### ACTIVITY
The response must hold only the lines from the line containing "Instruction: Select the チャット panel header" through the end of the listing, exactly as written.

---------- PROVIDED INFORMATION ----------

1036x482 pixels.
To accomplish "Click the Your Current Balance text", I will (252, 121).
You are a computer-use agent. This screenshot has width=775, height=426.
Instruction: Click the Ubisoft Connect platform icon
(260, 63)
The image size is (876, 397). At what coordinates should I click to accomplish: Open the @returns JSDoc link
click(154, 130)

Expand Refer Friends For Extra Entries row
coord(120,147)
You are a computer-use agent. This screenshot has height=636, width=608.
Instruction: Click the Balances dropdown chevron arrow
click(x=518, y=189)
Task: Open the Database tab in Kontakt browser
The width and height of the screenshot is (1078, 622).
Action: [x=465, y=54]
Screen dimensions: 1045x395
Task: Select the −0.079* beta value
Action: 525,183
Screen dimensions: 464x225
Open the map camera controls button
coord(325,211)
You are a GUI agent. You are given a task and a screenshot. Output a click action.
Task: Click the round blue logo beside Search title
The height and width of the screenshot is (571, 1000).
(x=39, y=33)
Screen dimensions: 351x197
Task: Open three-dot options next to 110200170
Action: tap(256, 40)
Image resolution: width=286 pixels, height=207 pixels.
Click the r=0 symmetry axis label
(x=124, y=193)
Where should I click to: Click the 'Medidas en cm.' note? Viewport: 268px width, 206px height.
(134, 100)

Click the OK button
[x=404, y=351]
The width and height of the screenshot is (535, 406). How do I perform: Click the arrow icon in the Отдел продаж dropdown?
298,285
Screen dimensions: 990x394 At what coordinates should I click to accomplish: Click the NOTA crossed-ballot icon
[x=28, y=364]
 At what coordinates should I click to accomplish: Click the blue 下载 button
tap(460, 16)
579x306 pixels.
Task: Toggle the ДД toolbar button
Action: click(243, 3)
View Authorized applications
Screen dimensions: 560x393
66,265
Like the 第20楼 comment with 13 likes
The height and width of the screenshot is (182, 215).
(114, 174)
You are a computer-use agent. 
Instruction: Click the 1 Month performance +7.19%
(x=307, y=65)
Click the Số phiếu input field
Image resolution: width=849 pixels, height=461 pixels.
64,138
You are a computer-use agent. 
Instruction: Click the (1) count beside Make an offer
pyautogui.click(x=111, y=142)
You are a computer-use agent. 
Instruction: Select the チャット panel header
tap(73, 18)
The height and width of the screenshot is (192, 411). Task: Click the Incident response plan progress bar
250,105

----------

### RESULT OF THIS EXERCISE
Instruction: Select the チャット panel header
tap(73, 18)
The height and width of the screenshot is (192, 411). Task: Click the Incident response plan progress bar
250,105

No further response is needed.